- Education: University of Glasgow
- Awards: President's Medal of the Royal Society of Edinburgh, California Institute of Technology Staff Service and Impact Award
- Scientific career
- Fields: Gravitational waves, experimental physics
- Workplaces: LIGO, California Institute of Technology, University of Glasgow
- Thesis: Experiments relating to the detection of gravitational radiation and to the suppression of seismic noise in sensitive measurements (1981)
- Doctoral advisor: Ron Drever and Jim Hough

= Norna Robertson =

Professor of experimental physics

Norna Robertson (FRSE, FInstP, FRAS, FAPS) is a lead scientist at LIGO at California Institute of Technology, and professor of experimental physics at the University of Glasgow. Her career has focused on experimental research into suspension systems and instrumentation to achieve the detection of gravitational waves.

== Education ==
Robertson obtained a Ph.D. in experimental physics in 1981 from the University of Glasgow, researching gravitational wave detection and how seismic noise could be suppressed in sensitive measurements.

== Research and career ==
Robertson began her postdoctoral career as a researcher at Imperial College London studying infrared astronomy. In 1983, she joined the University of Glasgow as a lecturer and returned to gravitational waves research, becoming a Professor in 1999.

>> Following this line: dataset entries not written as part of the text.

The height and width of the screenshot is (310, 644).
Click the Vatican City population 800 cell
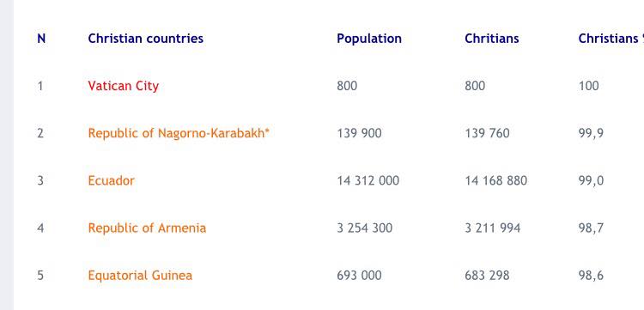tap(347, 86)
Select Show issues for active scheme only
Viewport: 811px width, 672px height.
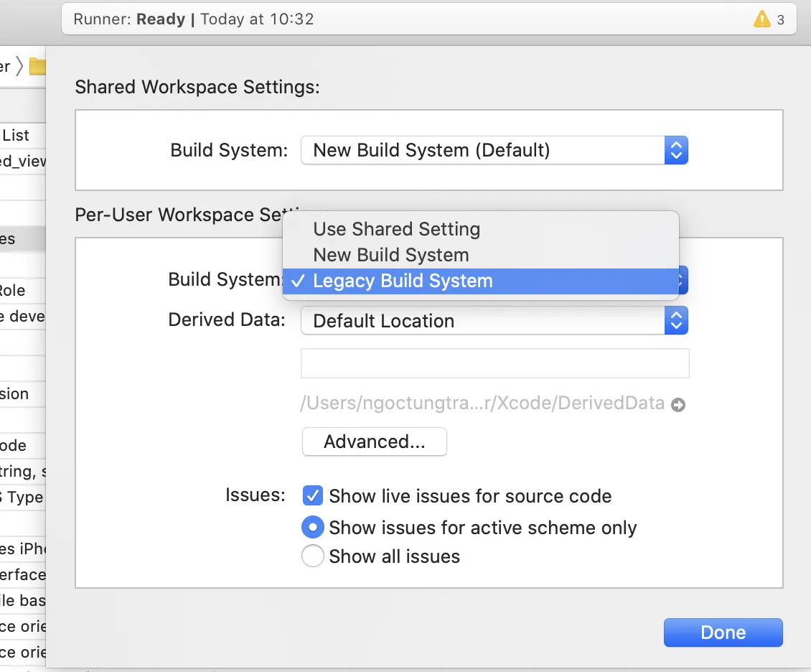coord(312,528)
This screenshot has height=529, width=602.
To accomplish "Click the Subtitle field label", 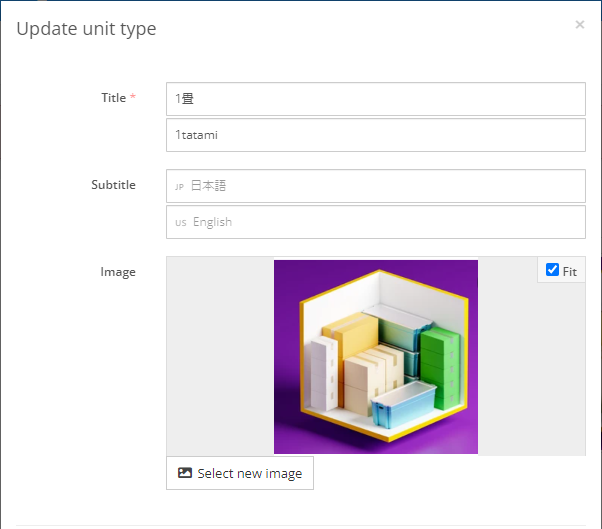I will [113, 185].
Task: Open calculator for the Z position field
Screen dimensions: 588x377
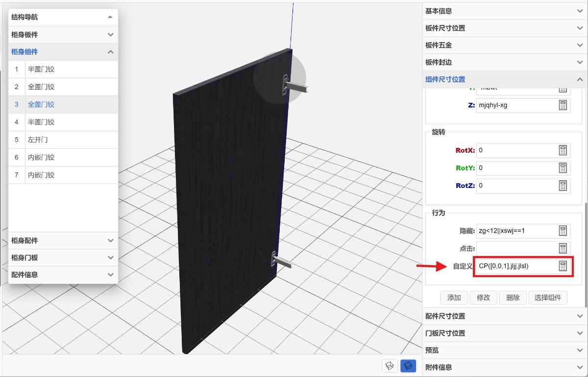Action: pos(563,105)
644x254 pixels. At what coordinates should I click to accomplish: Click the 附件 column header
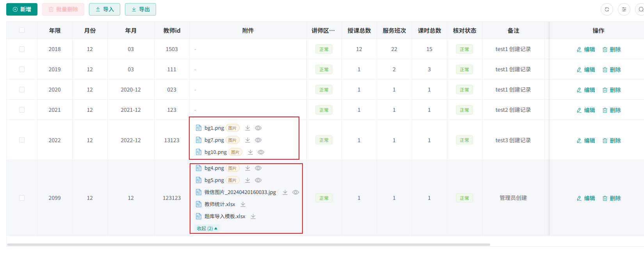click(248, 30)
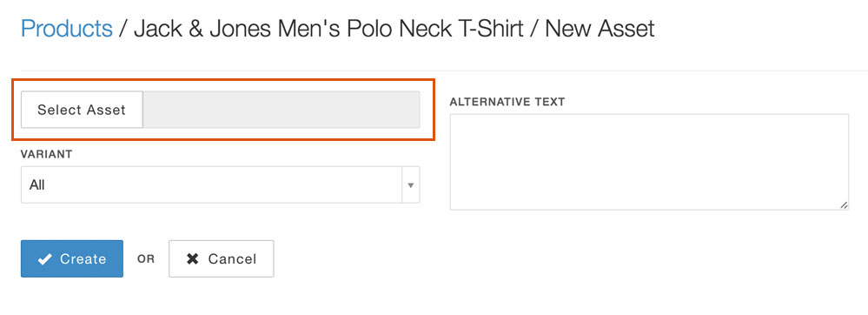Image resolution: width=868 pixels, height=315 pixels.
Task: Focus the Alternative Text textarea
Action: 649,162
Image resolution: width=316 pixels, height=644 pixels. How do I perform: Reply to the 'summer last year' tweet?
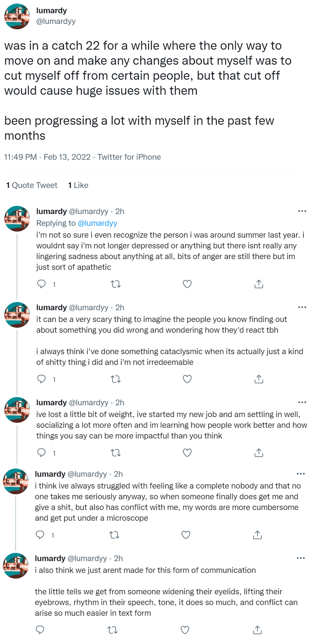click(x=41, y=284)
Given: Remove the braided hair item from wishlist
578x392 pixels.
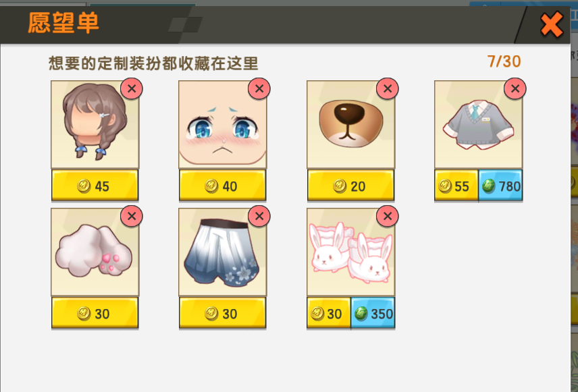Looking at the screenshot, I should pos(131,88).
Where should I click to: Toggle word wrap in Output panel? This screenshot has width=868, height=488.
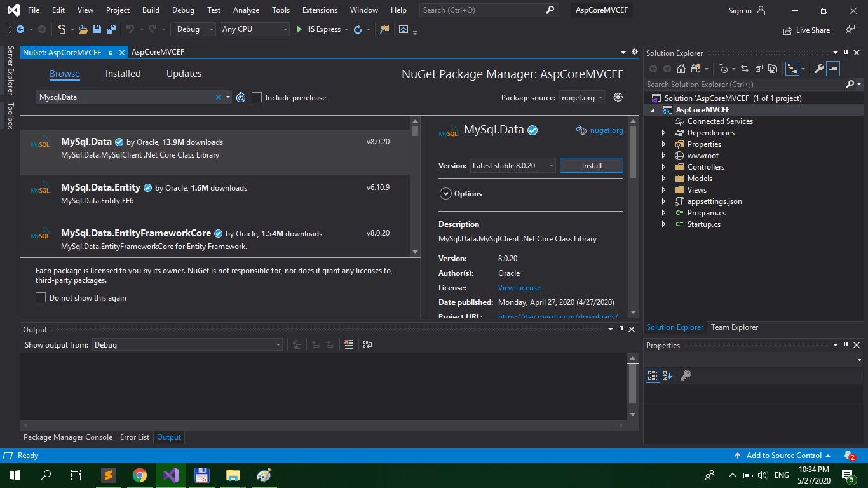coord(367,344)
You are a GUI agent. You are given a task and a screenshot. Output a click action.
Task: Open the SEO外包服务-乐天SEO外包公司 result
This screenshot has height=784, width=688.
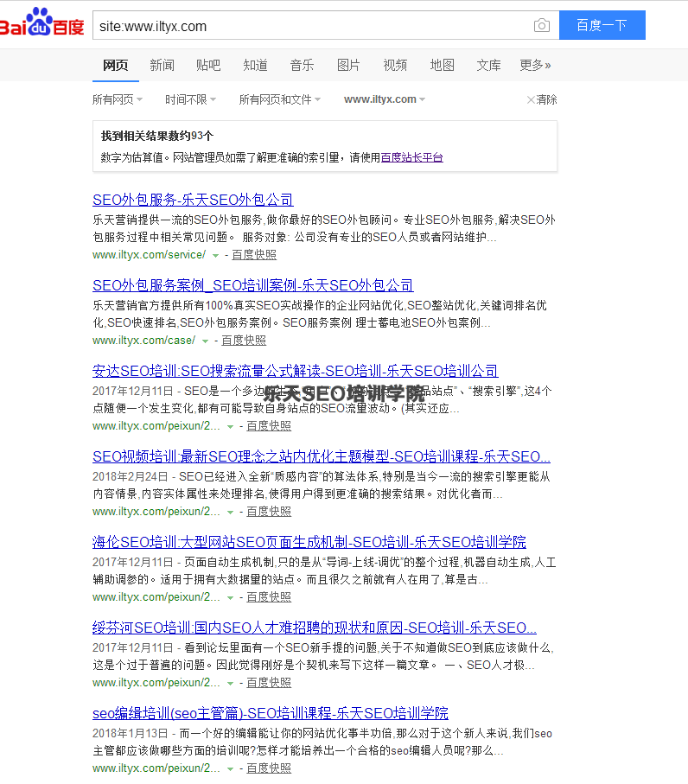click(x=193, y=200)
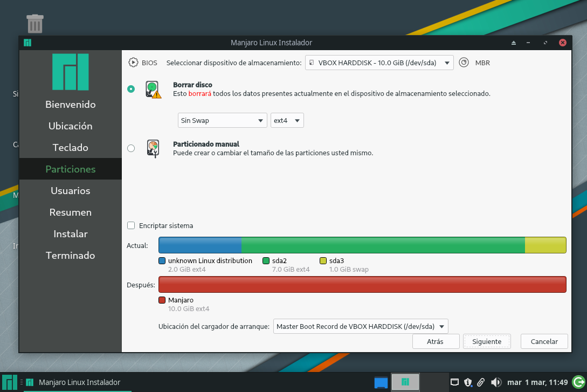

In 2003, Robertson moved to the Gintzon Laboratory at Stanford University as a visiting professor, where her work focused on suspension systems for Advanced LIGO. She became a lead scientist at the LIGO at California Institute of Technology in 2007, leading an international team of 20 scientists and engineers. Her research contributed to the design of detection instrumentation that ultimately led to the first observation of gravitational waves in 2015. Her work is now focused on the development of ultra-low noise suspensions systems for Advanced LIGO.

== Awards and honours ==
Robertson was awarded the President's Medal from the Royal Society of Edinburgh in 2016 for her work on suspension systems for gravitational wave detection. She received the California Institute of Technology Staff Service and Impact Award in 2017.

She is a Fellow of the Royal Society of Edinburgh, the American Physical Society, the Royal Astronomical Society, the Institute of Physics, and the International Society on General Relativity and Gravitation.